Data-driven software security: Models and methods
Abstract
For computer software, our security models, policies, mechanisms, and means of
assurance were primarily conceived and developed before the end of the 1970’s.
However, since that time, software has changed radically: it is thousands of times
larger, comprises countless libraries, layers, and services, and is used for more
purposes, in far more complex ways. It is worthwhile to revisit our core computer
security concepts. For example, it is unclear whether the Principle of Least
Privilege can help dictate security policy, when software is too complex for either
its developers or its users to explain its intended behavior. One possibility is to
take an empirical, data-driven approach to modern software, and determine its
exact, concrete behavior via comprehensive, online monitoring.
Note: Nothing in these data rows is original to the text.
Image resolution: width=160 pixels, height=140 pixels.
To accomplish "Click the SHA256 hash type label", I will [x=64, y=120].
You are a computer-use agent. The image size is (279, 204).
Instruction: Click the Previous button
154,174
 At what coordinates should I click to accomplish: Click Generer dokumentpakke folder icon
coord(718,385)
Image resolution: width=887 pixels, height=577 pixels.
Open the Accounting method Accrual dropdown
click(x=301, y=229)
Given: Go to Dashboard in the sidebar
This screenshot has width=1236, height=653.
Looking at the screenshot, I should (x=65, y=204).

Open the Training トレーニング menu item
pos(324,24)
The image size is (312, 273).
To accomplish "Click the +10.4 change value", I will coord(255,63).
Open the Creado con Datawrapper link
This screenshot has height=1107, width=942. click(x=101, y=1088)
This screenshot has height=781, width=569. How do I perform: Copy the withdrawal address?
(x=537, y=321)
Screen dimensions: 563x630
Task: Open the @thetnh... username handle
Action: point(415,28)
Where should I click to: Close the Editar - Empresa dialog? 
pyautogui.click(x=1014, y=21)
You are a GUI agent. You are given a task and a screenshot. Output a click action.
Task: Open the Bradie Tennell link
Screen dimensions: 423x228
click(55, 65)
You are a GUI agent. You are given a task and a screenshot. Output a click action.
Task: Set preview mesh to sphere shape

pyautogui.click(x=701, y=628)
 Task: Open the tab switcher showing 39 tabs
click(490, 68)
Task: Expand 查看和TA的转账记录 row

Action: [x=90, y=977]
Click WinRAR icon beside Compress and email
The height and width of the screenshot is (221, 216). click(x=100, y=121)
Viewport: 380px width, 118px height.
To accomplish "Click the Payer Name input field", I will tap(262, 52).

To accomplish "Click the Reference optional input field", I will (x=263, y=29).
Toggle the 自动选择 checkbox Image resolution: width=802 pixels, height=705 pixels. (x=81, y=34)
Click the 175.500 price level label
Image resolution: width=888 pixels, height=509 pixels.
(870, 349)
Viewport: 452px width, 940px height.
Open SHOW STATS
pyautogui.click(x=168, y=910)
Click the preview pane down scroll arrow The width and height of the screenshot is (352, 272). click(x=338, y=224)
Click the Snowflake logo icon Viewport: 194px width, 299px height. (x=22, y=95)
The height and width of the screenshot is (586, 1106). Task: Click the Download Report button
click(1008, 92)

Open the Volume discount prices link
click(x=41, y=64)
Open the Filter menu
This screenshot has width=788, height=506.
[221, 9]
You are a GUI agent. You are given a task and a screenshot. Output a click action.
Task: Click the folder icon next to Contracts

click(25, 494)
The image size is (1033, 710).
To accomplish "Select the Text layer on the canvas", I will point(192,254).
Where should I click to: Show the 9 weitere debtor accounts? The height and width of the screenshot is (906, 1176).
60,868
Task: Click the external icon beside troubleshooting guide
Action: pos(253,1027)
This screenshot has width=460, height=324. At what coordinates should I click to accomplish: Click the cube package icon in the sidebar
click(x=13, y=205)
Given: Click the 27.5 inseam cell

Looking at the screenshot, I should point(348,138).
Such an approach can
be a practical, effective basis for security—as demonstrated by its success in spam
and abuse fighting—but its use to constrain software behavior raises many
questions. In particular, three questions seem critical. First, can we efficiently
monitor the details of how software is behaving, in the large? Second, is it
possible learn those details without intruding on users’ privacy? Third, are those
details a good foundation for security policies that constrain how software should
behave? This paper outlines what a data-driven model for software security could
look like, and describes how the above three questions can be answered
affirmatively. Specifically, this paper briefly describes methods for efficient,
detailed software monitoring, as well as methods for learning detailed software
statistics while providing differential privacy for its users, and, finally, how
machine learning methods can help discover users’ expectations for intended
software behavior, and thereby help set security policy. Those methods can be
adopted in practice, even at very large scales, and demonstrate that data-driven
software security models can provide real-world benefits.